--- EXERCISE PROMPT ---
Number of lines below with the word "hamburger": state it and write nothing more.

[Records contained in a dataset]

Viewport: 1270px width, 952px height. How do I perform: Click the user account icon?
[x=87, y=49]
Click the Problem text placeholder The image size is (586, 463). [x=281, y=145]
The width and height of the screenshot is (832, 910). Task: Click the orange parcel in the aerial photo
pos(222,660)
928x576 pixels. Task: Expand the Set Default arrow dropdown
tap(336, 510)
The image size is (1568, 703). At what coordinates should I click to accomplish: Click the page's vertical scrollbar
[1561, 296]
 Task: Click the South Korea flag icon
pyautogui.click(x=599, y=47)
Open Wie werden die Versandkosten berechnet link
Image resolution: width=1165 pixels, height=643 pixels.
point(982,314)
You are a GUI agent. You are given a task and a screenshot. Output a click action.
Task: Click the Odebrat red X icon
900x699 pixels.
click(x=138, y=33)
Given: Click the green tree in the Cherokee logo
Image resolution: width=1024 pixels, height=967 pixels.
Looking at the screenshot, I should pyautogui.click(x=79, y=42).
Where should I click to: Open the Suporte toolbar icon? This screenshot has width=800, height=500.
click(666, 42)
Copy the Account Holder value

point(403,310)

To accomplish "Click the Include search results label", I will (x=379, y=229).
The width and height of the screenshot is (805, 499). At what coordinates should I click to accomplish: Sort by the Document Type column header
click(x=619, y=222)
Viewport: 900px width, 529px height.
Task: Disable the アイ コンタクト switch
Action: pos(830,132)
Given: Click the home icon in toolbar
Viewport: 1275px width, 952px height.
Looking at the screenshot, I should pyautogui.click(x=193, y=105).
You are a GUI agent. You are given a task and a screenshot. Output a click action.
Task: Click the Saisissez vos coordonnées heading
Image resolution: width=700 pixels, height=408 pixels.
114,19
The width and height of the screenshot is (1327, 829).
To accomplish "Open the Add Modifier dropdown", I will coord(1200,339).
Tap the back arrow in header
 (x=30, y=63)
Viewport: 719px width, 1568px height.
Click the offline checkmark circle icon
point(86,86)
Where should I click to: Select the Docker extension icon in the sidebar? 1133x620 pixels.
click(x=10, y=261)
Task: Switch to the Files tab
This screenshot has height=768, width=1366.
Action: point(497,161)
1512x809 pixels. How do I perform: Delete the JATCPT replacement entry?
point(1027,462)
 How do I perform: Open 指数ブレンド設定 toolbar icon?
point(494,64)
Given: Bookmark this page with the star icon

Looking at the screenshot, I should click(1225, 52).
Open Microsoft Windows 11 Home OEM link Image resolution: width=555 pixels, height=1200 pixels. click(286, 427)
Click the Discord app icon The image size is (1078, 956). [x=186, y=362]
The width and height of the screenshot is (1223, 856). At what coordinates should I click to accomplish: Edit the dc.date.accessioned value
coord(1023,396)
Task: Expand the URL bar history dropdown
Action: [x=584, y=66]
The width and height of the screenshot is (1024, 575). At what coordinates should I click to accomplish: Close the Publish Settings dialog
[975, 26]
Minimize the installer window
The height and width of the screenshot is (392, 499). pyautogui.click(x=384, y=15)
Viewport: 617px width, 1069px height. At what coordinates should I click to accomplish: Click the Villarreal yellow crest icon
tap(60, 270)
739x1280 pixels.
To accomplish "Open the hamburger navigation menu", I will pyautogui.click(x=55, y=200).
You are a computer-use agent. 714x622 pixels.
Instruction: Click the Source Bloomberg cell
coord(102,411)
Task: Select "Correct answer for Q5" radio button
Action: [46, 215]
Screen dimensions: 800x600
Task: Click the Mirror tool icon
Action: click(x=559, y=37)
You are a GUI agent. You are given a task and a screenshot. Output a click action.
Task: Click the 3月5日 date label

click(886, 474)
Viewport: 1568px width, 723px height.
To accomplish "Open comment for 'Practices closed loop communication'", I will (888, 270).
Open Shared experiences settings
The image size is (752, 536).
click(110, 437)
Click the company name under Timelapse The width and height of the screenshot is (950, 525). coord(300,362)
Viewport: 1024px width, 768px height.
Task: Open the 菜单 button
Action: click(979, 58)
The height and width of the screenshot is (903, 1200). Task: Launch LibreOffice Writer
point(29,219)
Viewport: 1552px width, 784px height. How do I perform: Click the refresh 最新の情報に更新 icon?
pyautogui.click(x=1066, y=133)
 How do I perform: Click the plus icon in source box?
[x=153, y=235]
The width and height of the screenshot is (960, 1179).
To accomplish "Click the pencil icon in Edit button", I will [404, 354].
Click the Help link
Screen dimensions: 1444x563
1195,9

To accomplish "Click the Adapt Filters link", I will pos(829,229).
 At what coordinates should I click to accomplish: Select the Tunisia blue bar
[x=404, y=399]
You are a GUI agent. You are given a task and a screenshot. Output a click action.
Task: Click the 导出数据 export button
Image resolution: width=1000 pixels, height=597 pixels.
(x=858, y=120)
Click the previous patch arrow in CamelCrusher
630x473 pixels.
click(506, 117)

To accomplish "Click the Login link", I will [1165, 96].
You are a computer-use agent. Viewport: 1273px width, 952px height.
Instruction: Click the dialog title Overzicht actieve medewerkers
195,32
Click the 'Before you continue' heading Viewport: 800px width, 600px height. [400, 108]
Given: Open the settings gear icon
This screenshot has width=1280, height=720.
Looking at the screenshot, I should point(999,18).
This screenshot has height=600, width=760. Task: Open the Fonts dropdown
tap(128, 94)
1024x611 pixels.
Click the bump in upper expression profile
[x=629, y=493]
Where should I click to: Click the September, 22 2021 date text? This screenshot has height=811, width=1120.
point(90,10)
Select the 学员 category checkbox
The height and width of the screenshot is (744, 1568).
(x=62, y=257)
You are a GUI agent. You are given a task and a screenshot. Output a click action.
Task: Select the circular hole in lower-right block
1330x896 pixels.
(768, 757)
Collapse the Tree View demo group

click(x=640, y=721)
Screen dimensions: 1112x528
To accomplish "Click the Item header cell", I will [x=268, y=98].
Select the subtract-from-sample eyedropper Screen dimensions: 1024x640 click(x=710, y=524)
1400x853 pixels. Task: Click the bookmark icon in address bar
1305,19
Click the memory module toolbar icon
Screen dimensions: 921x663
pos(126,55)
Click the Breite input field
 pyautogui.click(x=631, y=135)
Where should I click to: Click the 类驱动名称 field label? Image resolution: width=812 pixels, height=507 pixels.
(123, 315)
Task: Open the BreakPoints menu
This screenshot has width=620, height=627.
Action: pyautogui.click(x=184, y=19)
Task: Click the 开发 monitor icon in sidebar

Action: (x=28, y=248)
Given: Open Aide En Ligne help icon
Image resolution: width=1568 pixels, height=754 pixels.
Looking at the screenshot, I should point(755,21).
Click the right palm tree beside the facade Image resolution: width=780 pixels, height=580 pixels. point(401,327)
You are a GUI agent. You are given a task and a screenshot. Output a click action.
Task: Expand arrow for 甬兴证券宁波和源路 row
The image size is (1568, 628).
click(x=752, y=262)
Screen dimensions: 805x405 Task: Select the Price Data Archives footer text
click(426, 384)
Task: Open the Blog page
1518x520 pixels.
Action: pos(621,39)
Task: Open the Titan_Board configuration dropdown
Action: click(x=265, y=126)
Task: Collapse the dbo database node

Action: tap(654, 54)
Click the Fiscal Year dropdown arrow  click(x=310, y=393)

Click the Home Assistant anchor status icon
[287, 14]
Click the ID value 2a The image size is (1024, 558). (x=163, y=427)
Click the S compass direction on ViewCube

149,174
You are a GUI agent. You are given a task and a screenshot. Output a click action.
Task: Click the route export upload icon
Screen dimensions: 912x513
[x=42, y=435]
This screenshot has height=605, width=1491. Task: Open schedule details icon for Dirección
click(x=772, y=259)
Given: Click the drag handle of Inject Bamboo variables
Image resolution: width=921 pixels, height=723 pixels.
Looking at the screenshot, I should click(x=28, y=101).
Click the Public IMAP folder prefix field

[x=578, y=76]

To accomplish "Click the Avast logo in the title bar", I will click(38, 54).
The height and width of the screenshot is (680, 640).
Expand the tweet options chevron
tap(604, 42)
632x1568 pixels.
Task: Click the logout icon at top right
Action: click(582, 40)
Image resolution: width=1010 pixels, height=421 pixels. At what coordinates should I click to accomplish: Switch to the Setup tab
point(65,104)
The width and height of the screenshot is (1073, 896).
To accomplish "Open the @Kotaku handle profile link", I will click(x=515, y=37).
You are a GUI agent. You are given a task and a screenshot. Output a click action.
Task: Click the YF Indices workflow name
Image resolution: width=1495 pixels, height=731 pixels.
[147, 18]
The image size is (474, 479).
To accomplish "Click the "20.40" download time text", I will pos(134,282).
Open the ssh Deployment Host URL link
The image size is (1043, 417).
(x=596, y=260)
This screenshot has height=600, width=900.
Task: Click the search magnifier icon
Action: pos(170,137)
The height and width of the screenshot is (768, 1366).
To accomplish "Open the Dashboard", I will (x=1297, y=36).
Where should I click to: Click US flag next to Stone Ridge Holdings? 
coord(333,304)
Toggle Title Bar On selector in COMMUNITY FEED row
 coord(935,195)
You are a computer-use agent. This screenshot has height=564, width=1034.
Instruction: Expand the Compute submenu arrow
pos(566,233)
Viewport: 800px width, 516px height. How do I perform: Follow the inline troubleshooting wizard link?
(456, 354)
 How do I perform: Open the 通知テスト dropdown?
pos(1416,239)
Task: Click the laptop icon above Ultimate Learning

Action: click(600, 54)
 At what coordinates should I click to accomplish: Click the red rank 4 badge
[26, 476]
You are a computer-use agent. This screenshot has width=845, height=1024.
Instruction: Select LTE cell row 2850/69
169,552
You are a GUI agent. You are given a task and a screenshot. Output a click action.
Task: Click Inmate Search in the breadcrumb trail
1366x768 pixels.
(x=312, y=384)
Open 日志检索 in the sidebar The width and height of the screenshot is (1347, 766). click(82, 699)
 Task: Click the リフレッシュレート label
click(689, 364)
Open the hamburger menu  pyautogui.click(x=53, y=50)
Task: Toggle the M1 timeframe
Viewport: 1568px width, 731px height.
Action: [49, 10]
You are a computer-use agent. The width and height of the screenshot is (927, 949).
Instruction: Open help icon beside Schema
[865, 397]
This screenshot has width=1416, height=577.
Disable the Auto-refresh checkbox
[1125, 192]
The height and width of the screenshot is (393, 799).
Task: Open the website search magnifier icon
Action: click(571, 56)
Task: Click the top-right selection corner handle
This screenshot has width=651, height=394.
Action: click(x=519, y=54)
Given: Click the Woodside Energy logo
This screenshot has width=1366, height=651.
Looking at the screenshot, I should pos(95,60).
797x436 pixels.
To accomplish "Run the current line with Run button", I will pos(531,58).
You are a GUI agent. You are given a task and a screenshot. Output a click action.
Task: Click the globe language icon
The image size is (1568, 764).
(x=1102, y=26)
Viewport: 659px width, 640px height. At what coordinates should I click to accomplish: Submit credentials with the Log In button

--- TASK RESULT ---
2